Food inflation is causing a sharp increase in global prices as factors ranging from the war in the Ukraine to devastating droughts have led to production and supply chain disruptions. According to the International Monetary Fund, the UN Food and Agriculture Organization's Food Price Index, which tracks commodities such as meat, cereals, oils, and sugar, has risen to its highest level since 1961, marking a 23.1% year-over-year increase in 2021.

This crisis is impacting nations in various ways.
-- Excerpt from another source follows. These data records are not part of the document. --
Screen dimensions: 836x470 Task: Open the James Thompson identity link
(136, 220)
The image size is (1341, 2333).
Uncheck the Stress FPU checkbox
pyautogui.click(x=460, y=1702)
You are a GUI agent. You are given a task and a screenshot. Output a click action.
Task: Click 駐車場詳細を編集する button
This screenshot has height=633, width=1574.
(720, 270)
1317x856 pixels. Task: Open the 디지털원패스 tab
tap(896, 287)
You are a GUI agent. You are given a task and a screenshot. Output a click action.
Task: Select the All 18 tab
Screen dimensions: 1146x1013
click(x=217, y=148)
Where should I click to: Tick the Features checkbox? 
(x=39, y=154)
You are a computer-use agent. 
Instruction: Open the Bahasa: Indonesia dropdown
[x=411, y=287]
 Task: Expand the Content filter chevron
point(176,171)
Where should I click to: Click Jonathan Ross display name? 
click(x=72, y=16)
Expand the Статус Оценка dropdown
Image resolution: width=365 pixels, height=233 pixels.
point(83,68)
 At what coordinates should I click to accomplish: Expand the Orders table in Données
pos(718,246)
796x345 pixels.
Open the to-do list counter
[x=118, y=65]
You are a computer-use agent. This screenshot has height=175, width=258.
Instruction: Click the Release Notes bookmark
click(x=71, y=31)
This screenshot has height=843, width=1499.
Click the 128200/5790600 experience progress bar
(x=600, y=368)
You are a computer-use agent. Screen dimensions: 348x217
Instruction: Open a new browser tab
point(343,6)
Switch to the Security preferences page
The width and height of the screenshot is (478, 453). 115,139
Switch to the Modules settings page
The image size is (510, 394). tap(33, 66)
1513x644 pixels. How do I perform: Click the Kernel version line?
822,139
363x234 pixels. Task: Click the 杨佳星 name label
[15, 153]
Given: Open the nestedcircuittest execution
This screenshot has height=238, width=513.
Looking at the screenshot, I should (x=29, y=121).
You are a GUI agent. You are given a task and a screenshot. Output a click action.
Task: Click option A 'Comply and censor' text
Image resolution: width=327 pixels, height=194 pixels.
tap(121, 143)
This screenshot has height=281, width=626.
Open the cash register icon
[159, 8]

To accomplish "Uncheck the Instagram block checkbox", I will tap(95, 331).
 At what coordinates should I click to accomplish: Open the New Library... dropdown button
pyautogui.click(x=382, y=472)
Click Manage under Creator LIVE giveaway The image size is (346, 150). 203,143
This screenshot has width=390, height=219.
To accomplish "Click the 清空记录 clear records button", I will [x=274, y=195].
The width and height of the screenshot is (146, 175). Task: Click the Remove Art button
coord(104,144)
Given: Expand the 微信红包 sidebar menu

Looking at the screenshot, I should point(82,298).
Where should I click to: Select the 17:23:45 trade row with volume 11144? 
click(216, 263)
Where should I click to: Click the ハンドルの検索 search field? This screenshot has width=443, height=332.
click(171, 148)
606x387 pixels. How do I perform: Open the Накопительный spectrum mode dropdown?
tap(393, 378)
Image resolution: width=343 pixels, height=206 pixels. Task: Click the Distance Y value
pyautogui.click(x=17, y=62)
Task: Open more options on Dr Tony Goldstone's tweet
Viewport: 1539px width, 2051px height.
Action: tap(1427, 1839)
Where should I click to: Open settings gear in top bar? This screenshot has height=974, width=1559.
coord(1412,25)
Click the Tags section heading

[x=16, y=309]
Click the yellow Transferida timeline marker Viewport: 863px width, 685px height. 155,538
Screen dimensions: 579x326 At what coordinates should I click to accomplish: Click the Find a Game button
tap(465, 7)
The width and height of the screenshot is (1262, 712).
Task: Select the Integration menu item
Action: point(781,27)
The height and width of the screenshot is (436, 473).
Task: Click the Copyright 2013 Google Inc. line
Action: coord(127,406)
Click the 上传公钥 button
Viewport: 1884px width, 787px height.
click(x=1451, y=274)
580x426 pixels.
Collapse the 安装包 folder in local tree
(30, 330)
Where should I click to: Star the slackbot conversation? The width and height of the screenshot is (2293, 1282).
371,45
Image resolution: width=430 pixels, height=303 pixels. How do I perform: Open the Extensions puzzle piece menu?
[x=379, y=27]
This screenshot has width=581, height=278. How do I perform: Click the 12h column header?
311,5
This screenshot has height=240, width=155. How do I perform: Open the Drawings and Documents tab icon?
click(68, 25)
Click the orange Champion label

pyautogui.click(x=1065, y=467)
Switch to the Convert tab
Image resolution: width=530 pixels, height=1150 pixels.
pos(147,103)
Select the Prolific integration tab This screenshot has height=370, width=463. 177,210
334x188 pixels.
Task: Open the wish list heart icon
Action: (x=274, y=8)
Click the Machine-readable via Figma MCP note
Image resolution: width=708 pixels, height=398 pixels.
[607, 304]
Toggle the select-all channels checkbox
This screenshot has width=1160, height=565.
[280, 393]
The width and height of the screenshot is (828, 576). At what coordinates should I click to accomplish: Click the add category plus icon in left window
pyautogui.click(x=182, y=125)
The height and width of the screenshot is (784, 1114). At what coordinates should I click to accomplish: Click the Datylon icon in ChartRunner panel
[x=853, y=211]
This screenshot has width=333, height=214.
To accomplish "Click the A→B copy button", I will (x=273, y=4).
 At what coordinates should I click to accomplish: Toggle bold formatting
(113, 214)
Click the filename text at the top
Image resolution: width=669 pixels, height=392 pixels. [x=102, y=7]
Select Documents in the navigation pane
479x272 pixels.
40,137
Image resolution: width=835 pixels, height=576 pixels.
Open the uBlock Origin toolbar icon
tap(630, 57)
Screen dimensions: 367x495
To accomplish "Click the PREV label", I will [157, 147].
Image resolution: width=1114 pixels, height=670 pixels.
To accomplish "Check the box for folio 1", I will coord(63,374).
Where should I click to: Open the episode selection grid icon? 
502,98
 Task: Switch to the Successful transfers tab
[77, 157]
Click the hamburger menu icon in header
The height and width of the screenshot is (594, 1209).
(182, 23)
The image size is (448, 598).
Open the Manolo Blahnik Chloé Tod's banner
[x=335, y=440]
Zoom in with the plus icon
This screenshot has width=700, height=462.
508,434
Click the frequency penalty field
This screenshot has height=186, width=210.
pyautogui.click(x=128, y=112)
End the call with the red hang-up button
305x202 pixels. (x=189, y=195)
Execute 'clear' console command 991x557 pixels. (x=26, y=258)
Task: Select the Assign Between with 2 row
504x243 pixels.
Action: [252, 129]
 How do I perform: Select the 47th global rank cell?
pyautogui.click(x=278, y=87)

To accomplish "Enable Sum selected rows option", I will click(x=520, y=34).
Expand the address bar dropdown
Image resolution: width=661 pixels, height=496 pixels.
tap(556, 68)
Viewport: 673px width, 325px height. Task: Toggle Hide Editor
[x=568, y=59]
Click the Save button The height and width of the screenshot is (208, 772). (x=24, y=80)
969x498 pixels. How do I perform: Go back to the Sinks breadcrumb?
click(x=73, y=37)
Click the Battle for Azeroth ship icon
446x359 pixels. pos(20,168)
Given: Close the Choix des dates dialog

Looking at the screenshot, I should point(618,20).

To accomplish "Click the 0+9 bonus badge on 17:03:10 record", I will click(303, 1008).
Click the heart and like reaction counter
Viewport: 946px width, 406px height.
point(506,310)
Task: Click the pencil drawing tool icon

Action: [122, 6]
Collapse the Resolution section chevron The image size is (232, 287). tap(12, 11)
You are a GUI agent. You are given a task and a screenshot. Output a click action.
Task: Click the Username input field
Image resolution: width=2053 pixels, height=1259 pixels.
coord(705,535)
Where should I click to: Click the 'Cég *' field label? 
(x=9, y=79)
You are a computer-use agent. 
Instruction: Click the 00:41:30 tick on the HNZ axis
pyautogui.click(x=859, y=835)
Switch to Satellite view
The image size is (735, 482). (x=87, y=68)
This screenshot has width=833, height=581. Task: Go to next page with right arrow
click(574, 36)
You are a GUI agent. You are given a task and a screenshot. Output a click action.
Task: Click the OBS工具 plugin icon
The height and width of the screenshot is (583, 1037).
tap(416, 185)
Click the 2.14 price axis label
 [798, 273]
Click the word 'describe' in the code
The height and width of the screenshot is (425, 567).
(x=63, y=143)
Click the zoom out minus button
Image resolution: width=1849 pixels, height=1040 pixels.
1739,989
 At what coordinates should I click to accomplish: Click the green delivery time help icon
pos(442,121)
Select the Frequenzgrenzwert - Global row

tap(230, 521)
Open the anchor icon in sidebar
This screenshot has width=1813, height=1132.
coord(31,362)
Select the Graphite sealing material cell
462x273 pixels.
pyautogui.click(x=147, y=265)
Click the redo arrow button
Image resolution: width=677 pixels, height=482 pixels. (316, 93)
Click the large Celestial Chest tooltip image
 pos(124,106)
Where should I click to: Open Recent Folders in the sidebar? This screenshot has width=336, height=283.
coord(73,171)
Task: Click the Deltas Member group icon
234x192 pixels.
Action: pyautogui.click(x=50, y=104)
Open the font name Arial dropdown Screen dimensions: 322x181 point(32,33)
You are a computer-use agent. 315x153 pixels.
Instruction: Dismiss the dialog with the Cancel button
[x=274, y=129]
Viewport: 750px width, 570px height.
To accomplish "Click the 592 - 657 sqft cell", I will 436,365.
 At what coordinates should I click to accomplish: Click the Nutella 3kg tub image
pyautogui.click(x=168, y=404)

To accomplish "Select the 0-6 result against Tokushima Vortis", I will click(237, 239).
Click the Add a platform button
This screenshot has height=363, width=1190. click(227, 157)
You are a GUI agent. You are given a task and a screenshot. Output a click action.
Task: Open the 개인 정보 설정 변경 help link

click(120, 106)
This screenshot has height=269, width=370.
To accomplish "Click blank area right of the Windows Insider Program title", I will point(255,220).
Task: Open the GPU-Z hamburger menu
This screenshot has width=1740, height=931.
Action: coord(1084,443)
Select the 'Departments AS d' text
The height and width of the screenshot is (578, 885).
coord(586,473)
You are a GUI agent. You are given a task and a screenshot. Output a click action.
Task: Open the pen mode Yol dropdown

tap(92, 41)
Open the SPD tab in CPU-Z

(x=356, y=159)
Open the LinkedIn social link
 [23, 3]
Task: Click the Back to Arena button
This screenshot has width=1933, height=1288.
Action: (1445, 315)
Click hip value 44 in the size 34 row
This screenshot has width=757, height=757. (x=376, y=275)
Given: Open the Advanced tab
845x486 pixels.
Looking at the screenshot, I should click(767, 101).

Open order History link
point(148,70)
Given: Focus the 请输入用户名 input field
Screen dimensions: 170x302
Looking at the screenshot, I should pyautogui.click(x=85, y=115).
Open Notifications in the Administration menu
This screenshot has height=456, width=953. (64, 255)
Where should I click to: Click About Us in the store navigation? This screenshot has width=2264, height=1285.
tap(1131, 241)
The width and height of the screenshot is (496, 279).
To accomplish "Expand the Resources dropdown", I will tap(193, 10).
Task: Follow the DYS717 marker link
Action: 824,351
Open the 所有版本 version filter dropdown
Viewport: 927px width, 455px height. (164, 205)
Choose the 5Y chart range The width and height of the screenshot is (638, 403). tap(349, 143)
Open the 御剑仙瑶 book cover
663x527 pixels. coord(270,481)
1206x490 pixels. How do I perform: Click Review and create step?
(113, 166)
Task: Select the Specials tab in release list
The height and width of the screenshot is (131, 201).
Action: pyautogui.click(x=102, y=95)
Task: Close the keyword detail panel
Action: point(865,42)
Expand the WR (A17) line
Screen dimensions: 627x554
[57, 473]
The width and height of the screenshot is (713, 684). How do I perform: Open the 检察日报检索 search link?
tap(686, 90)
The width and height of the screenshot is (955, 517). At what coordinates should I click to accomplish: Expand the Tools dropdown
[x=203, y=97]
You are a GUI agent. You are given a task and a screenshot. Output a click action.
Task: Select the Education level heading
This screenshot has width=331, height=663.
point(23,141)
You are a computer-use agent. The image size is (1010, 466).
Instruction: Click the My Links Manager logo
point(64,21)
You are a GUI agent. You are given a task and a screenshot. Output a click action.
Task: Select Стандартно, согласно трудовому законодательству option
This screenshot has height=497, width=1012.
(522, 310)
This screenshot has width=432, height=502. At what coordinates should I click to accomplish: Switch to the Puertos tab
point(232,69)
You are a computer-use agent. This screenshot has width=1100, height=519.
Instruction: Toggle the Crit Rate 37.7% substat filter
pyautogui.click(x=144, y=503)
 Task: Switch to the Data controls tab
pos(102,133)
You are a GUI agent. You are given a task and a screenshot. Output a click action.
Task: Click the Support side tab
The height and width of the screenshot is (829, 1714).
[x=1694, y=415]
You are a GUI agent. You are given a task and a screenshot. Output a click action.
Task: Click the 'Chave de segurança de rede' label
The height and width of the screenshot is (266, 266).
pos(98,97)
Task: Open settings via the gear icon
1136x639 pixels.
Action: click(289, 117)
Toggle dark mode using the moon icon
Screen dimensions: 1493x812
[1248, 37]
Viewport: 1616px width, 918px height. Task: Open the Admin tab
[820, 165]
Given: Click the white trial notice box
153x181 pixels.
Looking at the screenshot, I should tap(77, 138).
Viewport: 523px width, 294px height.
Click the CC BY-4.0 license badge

NPR notes that in Africa, Ethiopia, Somalia, and Kenya have seen over a doubling in the number of individuals experiencing the most extreme forms of hunger. Across the Middle East and Asia, Lebanon's financial crisis is worsening due to food inflation and Afghanistan is closing in on a potential famine. Meanwhile, Sri Lanka has seen food inflation rise concurrently with the prices of fuel and medication.

India has also been hard hit, experiencing a record-setting heat that has plagued wheat crops, as temperatures soared to around 120 degrees in New Delhi. This led to a short-lived ban on wheat exports as the nation shored up their domestic supply. India also cut back sugar exports in an effort to keep prices lower internally.

Secret to India's strength

Despite these measures, India is in a relatively-comfortable position to weather the current food crisis. Speaking with NBC, India's chief economic advisor, V. Anantha Nageswaran, pointed out that their ability to produce and store adequate quantities of grain for their citizens has meant that price fluctuations and overall food security are not as concerning as they are to other countries. Further, India has rolled out subsidies on cooking fuel and food items to ameliorate the situation.

This stands in stark contrast to the way food inflation is projected to impact those around the world who can least afford it. The International Food Policy Research Institute (IFPRI) explains that many of the poorest people in the world spend over 50% of their budget on food, and 160 million people are forced to make do on a daily income of 50 cents.

The IFPRI is calling on world leaders to respond quickly to stem the effects of the food inflation crisis with an "emergency package" that includes robust food assistance programs, the elimination of export bans, revised biofuel policies, and assistance for small farmers. They have also put forward a more future-oriented "resilience package," aiming to give the individuals experiencing poverty and developing nations the tools they need to stave off dire food insecurity going forward.